Return to Sender (2015)
Certified: 15
Duration: 95 minutes
Directed by: Faoud Mikati
Starring: Rosamund Pike, Shiloh Fernandez, Nick Nolte, Camryn Manheim, Illeana Douglas
KRS Releasing Ltd

Rosamund Pike, whose icy and chameleon-like performance captivated cinemagoers in Gone Girl, here returns to familiar territory. Pike capitalises on her new screen image and elevates the film from being just another routine thriller. She brings to it an emotional core and also a dark and calculating tone. It is thanks to her performance that the film avoids descending into an overdone and overcooked melodrama.

Miranda (Rosamund Pike) is a nurse in a small, quiet town, who wants to become a surgical nurse. She is cheerful and focused on her work. One day, she is set up on a blind date whereby someone she does not know is to come and knock on her door. When William (Shiloh Fernandez) shows up, she thinks he is her date and she lets him in. Instead he rapes her and when the real date shows up, he calls the police. They soon find William and arrest him.
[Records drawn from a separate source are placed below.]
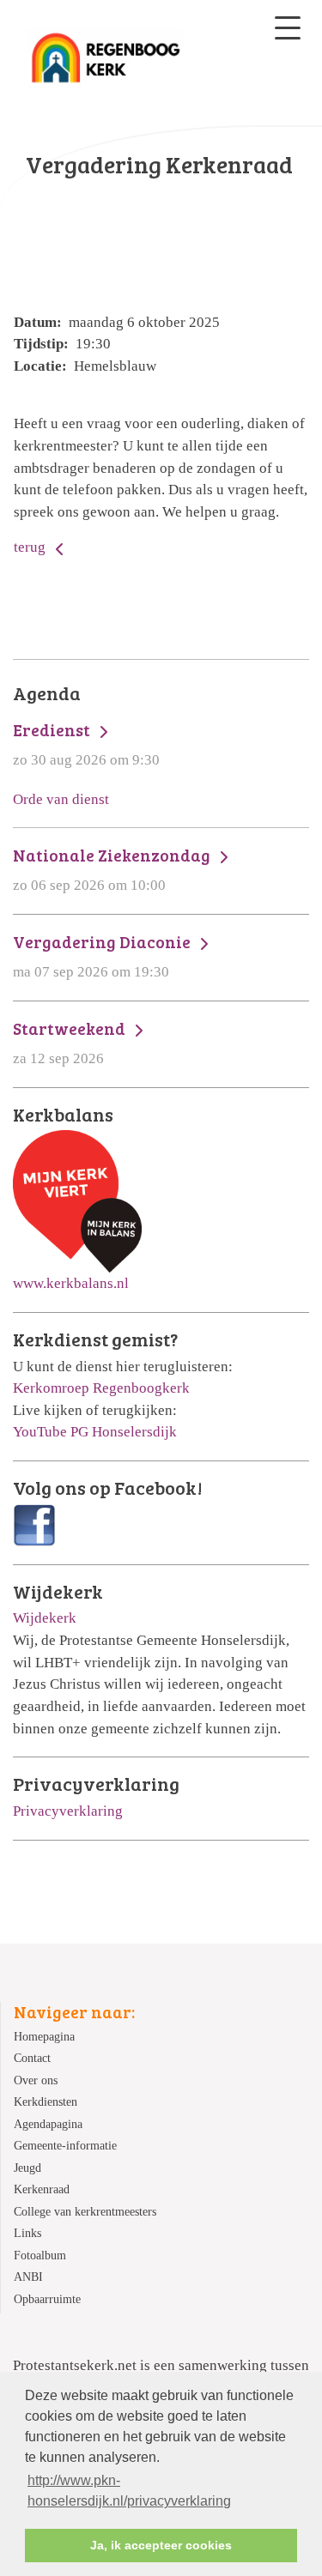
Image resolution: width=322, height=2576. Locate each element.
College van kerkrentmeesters (85, 2211)
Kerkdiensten (45, 2101)
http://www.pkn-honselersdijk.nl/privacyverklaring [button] (129, 2490)
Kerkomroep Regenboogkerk (101, 1388)
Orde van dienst (61, 799)
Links (27, 2233)
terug (31, 547)
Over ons (36, 2080)
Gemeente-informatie (65, 2145)
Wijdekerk (44, 1618)
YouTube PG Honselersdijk (95, 1432)
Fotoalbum (40, 2255)
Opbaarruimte (47, 2299)
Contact (32, 2058)
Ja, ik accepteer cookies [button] (161, 2545)
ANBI (28, 2277)
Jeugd (27, 2168)
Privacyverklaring (68, 1811)
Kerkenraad (42, 2189)
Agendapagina (48, 2124)
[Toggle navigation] (288, 28)
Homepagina (44, 2036)
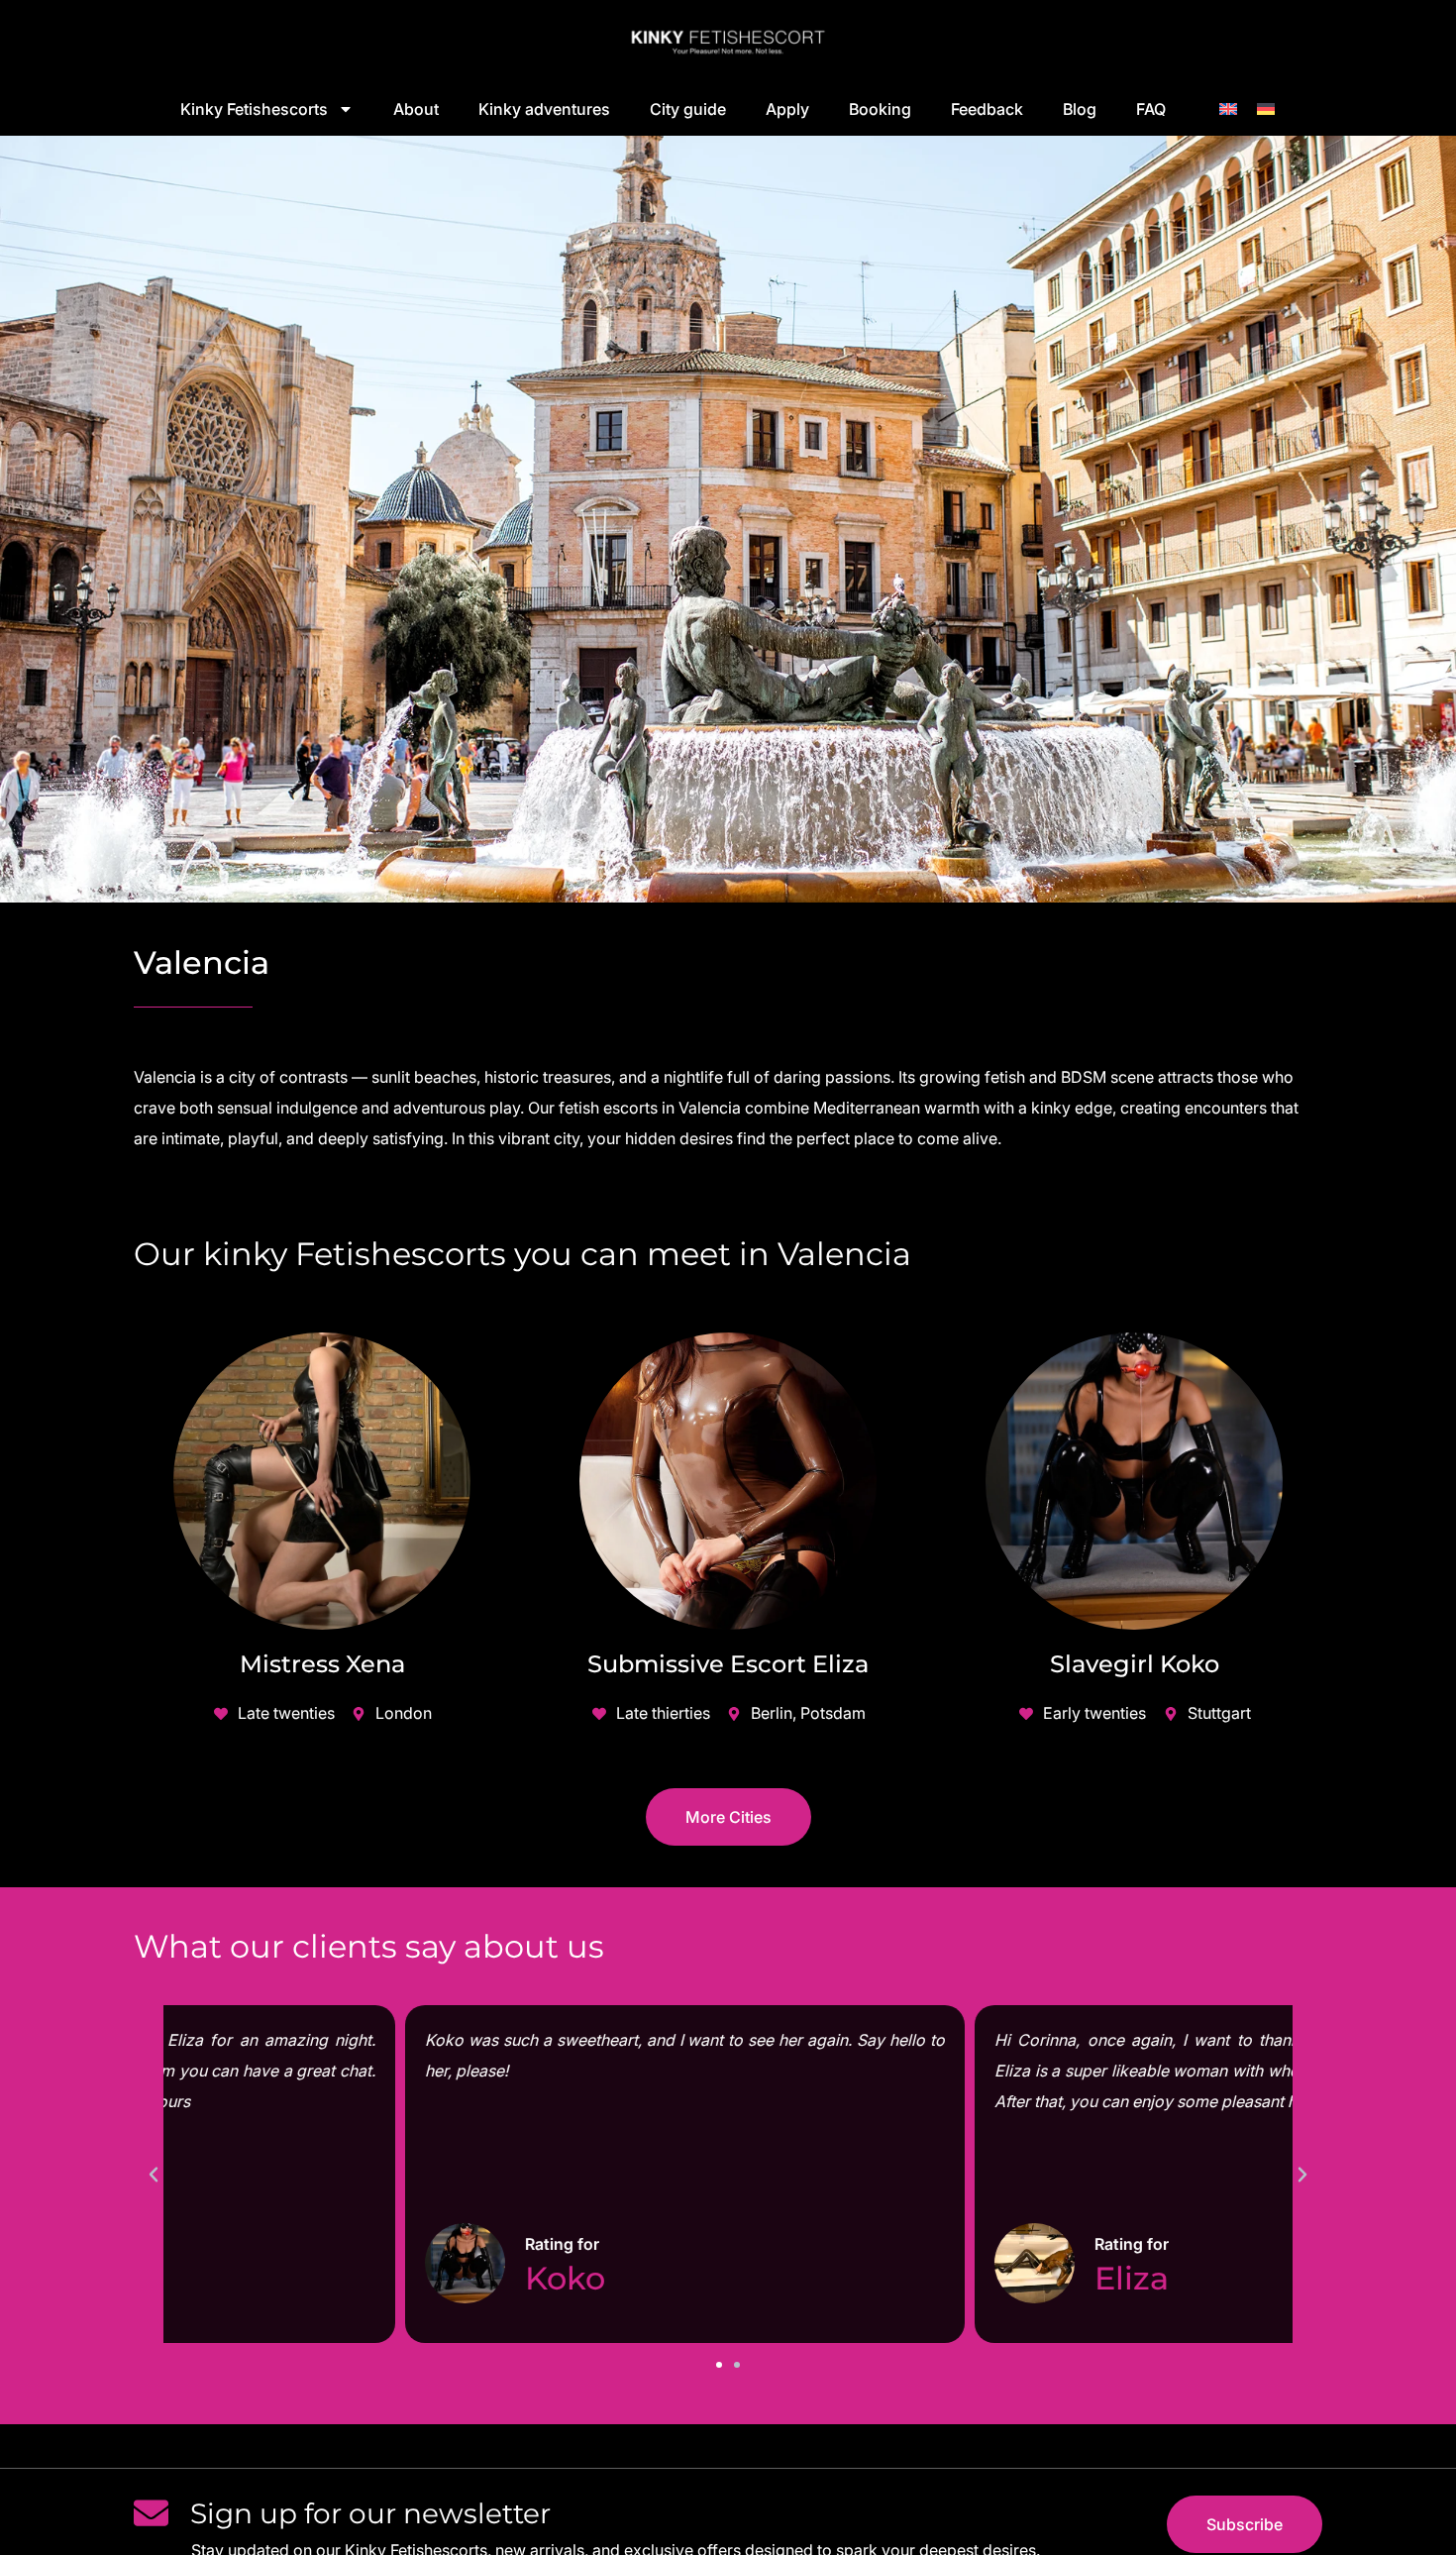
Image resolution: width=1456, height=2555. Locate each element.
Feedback (987, 109)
However, Miranda’s life changes. She loses control of the balance she had in her life. She can no longer sell her house since no one wants a house in which a rape occurred and she is also getting tremors which may endanger her career aspirations. Thus she starts writing letters to William who is in jail, letters which at first are returned to sender. At one point, she starts visiting William in prison and gets friendly. Her father Mitchell (Nick Nolte) is very upset about his daughter and tries to help her but she does not let him as she starts reorganising her life, her house and her plan.
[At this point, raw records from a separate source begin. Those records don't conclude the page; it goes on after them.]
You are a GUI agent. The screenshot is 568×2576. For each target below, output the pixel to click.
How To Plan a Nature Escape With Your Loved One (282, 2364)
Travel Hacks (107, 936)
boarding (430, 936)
Pike’s stone-cold demeanour is given the space to carry out revenge in a cold-hearted manner

Fernandez in his role of William is overshadowed by Pike’s presence. But Nolte’s performance also brings quality to the melodramatic script by Patricia Beauchamp and Joe Gossett. The two actors’ father-daughter relationship looks authentic and tangible.

Faoud Mikati, who had directed 2010’s action comedy Operation Endgame, delivers a film that is a throwback to the revenge movies that were so popular in the 1980s. His direction is staple and standard, leaving everything in the hands of his star attraction.

In this simple approach Pike’s stone cold demeanour is given the space to carry out revenge in a cold-hearted manner. Mikati seems to have felt the need not to have a major climax even though, when Pike decides to go medieval on Fernandez, there seems to be no holding back.

Film fans who enjoyed the likes of Jennifer Lopez’s The Boy Next Door will find that this mix of 1980s exploitation style of film-making mixed with melodrama will be to their liking. Pike’s performance seems to come into her own after the rape sequence. Even when given lines that are totally camp, she manages to deliver them with conviction and style. Go girl!